Buffer Port Multicasting - 2025.2 English - UG1079

AI Engine Kernel and Graph Programming Guide (UG1079)

Document ID
UG1079
Release Date
2025-11-26
Version
2025.2 English

The AI Engine compiler does not limit the buffer ports to a one-to-one connection. Under certain conditions, multiple kernels can share the same output buffer to perform various tasks. You can connect a producer to as many consumers as needed. The AI Engine compiler automatically infers a MM2S DMA to read the output buffer.

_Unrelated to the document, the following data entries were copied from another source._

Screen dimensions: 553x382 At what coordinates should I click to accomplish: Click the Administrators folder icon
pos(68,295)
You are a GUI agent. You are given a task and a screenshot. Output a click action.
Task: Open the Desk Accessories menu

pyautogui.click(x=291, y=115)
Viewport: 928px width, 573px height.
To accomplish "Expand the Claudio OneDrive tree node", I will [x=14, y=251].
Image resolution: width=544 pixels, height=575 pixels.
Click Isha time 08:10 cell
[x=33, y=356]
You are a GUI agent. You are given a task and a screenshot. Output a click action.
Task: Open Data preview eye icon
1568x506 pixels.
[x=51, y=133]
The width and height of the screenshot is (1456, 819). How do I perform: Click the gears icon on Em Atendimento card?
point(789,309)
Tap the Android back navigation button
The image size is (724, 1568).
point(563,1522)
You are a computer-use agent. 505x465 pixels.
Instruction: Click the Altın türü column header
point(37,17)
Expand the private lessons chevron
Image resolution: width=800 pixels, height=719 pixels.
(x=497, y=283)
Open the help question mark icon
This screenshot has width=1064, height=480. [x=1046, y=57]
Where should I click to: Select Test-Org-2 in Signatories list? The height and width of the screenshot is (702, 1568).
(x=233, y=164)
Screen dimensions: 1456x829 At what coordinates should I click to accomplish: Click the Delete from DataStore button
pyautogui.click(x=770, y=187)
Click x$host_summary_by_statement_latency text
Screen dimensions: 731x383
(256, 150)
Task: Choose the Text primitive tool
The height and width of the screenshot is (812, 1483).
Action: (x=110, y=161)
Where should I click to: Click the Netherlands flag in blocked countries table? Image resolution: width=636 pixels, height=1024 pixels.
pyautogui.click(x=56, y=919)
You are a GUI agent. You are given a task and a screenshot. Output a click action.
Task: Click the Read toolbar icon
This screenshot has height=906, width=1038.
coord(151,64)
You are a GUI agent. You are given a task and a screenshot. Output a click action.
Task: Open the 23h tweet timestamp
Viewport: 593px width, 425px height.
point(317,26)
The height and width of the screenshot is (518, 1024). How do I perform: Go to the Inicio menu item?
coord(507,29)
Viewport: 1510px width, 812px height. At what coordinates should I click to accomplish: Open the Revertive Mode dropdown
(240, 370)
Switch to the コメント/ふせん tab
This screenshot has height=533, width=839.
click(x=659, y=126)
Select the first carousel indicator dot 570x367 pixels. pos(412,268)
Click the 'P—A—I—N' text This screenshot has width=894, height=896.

The compiler also infers as many S2MM DMAs as there are consumers to write to their respective input buffers.

private:
adf::kernel mk;
adf::kernel tk0,tk1,tk2,tk3;
...
connect net0 ( mk.out[0] , tk0.in[0] );
connect net1 ( mk.out[0] , tk1.in[0] );
connect net2 ( mk.out[0] , tk2.in[0] );
connect net3 ( mk.out[0] , tk3.in[0] );
...
dimensions(tk0.in[0]) = {128};
dimensions(tk1.in[0]) = {128};
dimensions(tk2.in[0]) = {128};
dimensions(tk3.in[0]) = {128};

Kernel function prototypes:

tk0(input_buffer<int32, adf::extents<adf::inherited_extent>> & in0, 
      output_buffer<int32, adf::extents<OUTPUT_SAMPLE_SIZE>> & out0);
tk1(input_buffer<int32, adf::extents<adf::inherited_extent>, 
                adf::margin<32>> & in0, 
        output_buffer<int32, adf::extents<OUTPUT_SAMPLE_SIZE>> & out0);
tk2(input_buffer<int32, adf::extents<adf::inherited_extent>, 
                adf::margin<64>> & in0, 
        output_buffer<int32, adf::extents<OUTPUT_SAMPLE_SIZE>> & out0);
tk3(input_buffer<int32, adf::extents<adf::inherited_extent>> & in0, 
        output_buffer<int32, adf::extents<OUTPUT_SAMPLE_SIZE>> & out0);
The input buffer to kernels tk0, tk1, tk2, and tk3 are served at the same time. This is because the output buffer of the kernel mk is read only once. The delay is due to the different AXI4-Stream path taken to route from the maker to the takers in the AI Engine array.
Figure 1. One Kernel Serving Four Kernels

The code connects the same kernel output to four different kernel inputs. The AI Engine compiler adds DMAs between kernels to copy the buf5(d) buffer content to other buffers using the AXI4-Stream interconnect network.